[
https://issues.apache.org/jira/browse/SOLR-1516?page=com.atlassian.jira.plugin.system.issuetabpanels:comment-tabpanel&focusedCommentId=12770756#action_12770756
]
Chris A. Mattmann edited comment on SOLR-1516 at 10/28/09 2:27 AM:
-------------------------------------------------------------------
I haven't really heard any comments on this issue, and I've got the impression
that not many folks write these QueryResponseWriters. To me, writing one was
invaluable. The use case was:
* I make the choice to make SOLR the gold source for search index data (I'm
dealing with planetary science and earth science data on 4-5 projects)
* I want to drive search but _also_ met output from SOLR (treating SOLR as a
search web service, with customizable output [2])
* the default SOLR XML and the 5-7 output formats didn't do it for me since I
have some specialized earth and planetary science use cases. E.g., on a few
different projects, I need to be able to:
* output FGDC XML (yes it's a standard for earth science metadata, and also
relevant for the GeoSOLR stuff)
* output custom RDF metadata
* output a particular style of JSON to plug in to some external web client,
e.g., an auto-suggest that requires its own JSON format, not SOLR's
To illustrate the reason that the 5-7 output formats didn't do it for me
either, I'll use an example. There may be the sense of, "well why didn't I
write some Java/Ruby/PHP/Python client that called SOLR and one of it's
existing wt's and then output a custom format from your favorite programming
language (PL)"? The reasons are three fold:
1. SOLR advertises that the QueryResponseWriter interface is an official SOLR
plugin and interface, at least according to:
* the Wiki documentation [1]
* the advertised published book on SOLR [2]
* Chris Hostetter's ApacheCon08 slides as part of the core SOLR
architecture in his 50K foot view diagram [3]
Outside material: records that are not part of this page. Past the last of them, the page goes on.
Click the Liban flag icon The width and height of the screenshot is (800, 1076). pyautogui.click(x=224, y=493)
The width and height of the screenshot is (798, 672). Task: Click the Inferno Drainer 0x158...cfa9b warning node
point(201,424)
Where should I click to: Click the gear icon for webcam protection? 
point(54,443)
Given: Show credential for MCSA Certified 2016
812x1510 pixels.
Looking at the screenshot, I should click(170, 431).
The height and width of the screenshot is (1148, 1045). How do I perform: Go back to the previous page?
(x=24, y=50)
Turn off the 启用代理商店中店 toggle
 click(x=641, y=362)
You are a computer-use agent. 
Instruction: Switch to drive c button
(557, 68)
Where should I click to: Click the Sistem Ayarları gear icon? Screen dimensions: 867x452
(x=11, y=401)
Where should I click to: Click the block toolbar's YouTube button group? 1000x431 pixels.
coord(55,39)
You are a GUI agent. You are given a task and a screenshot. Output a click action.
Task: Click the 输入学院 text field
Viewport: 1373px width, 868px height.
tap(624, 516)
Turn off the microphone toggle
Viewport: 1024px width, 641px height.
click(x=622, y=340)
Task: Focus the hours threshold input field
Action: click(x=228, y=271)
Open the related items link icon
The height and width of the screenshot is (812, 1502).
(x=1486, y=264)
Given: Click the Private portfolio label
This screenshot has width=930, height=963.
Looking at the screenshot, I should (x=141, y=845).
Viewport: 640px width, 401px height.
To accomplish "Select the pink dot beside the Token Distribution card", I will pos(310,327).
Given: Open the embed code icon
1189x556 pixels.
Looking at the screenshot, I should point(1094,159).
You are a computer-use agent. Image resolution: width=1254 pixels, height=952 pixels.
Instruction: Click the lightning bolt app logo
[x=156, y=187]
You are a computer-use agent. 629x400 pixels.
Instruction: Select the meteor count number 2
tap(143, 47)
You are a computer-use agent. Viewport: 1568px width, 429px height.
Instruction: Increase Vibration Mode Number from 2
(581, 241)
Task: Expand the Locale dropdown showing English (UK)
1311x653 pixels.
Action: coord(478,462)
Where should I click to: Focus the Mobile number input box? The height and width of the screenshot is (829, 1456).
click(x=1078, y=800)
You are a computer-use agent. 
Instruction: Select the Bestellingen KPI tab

2. If SOLR is truly a search web service, and allows for changeable output
formats (evidenced by exposing the wt parameter), then why force people to use
one of the existing wt's and then ask them to transform (either via a PL, or
via XSLT) instead of allowing them to natively generate the specific output
format type?
3. Why make o.a.l.r.QueryResponseWriter an interface and not a concrete class
if it is never intended to be implemented by others, or more importantly, is
kind of non-intuitive to implement?
Besides 1-3 for me, I have external COTS and OTS tools that cannot be changed
and that expect data to be loaded into them in a particular format, and I'd
like to plug them into SOLR and the easiest way for me to do that is with a
curl/wget type operation and then a pipe into the COTS/OTS tool, and wt's are
the way to go for that.
So, given the above, when I went to write a "wt" I was surprised how hard it
was for me to understand the NamedList structure which is just a bag of objects
that you have to unpack with unfriendly instanceof checks and recursive
unmarshalling (walking the NamedList tree). All I wanted for my wt was to be
able to format the output Document List or on a Doc-by-doc basis.
Anyways just wanted to provide some further fodder and discussion for this
issue. To me this is important, and clearly, based on [1-3],
QueryResponseWriters by definition seem to be a big piece of the SOLR
architecture.
Chris
---
[1] http://wiki.apache.org/solr/QueryResponseWriter
[2]
http://people.apache.org/~hossman/apachecon2008us/btb/apache-solr-beyond-the-box.pdf
[3] SOLR 1.4 Enterprise Search Server, Packt Publishing, 2009.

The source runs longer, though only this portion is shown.